__THE TASKS__.
- a) Name every justice mentioned in the court case passage.
- b) From the court case passage, copy the stretch from "Justice Prasanna S." through "than 100 congregations." word for word.

Justice Prasanna S. Jayawardena, concurring with justices Eva Wanasundera and Nalin Perera in his judgment, observed that Sri Lankan law did not envisage an offence only if some offence or nuisance, as is recognised by law, is committed in the course of such an exercise.
Petitioners Swarna Manjula (daughter) and Henalage Rosaliya (mother) filed their fundamental rights violation petition citing the Kekerawa Police OIC Pushpakumara and Acting OIC Ratnayake, IGP, Attorney General and two others as respondents.
Saliya Peiris PC with R.D. de Silva appeared for the petitioners. Deputy Solicitor General Varunika Hettige appeared for the respondents.
The petitioners are Jehovah’s Witnesses, a Christian denomination which differs from the doctrines of mainstream Christian churches. It has over 6,000 members in Sri Lanka forming more than 100 congregations.
The petitioners stated that they were arrested in the course of one of their public ministries in February 2014 during their home visit to the village of Kottalbadda while 25 people gathered there and berated the petitioners for “attempting to forcefully convert persons for monetary gain and selling religion for money”.

__RECORDS__.
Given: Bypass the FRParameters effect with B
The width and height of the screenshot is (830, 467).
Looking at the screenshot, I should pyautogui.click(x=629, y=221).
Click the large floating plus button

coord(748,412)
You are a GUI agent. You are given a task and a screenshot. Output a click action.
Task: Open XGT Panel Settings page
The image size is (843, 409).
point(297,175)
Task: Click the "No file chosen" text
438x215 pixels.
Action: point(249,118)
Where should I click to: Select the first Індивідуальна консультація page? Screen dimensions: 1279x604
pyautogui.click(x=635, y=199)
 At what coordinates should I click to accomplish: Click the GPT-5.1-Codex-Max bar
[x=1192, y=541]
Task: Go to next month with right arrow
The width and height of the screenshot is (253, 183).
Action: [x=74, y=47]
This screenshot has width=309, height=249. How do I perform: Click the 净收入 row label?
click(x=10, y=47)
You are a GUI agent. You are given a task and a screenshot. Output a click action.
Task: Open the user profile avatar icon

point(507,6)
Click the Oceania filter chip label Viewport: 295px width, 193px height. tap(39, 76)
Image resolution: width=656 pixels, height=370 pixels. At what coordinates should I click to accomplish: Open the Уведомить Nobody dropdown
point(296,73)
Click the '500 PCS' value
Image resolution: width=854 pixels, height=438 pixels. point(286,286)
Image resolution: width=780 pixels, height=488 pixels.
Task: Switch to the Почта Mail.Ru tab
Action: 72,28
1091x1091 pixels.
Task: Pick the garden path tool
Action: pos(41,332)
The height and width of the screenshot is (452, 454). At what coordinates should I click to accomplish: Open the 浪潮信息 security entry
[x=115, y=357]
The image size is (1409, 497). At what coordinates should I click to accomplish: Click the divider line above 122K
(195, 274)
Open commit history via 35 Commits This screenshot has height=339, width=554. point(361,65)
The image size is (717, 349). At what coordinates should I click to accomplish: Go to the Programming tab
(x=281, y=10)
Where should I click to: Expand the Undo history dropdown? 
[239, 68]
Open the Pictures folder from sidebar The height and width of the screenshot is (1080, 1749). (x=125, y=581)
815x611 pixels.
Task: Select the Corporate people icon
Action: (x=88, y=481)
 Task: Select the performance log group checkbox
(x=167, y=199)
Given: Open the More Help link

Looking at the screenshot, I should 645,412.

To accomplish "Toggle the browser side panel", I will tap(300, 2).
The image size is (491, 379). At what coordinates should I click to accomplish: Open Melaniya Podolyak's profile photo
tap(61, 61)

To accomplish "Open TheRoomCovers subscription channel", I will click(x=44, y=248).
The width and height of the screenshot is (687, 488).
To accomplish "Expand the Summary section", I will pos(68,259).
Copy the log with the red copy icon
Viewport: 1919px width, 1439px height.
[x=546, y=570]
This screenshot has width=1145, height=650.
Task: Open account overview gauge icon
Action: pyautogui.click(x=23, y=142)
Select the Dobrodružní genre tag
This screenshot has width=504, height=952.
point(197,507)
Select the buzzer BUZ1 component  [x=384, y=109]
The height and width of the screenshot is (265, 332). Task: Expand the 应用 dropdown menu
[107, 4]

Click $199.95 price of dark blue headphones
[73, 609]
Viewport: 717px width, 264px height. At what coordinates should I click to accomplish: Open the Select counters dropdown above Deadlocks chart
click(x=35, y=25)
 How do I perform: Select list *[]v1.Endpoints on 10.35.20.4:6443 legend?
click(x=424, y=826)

__WORKED ANSWERS__.
- a) Prasanna S. Jayawardena, Eva Wanasundera, Nalin Perera

- b)
Justice Prasanna S. Jayawardena, concurring with justices Eva Wanasundera and Nalin Perera in his judgment, observed that Sri Lankan law did not envisage an offence only if some offence or nuisance, as is recognised by law, is committed in the course of such an exercise.
Petitioners Swarna Manjula (daughter) and Henalage Rosaliya (mother) filed their fundamental rights violation petition citing the Kekerawa Police OIC Pushpakumara and Acting OIC Ratnayake, IGP, Attorney General and two others as respondents.
Saliya Peiris PC with R.D. de Silva appeared for the petitioners. Deputy Solicitor General Varunika Hettige appeared for the respondents.
The petitioners are Jehovah’s Witnesses, a Christian denomination which differs from the doctrines of mainstream Christian churches. It has over 6,000 members in Sri Lanka forming more than 100 congregations.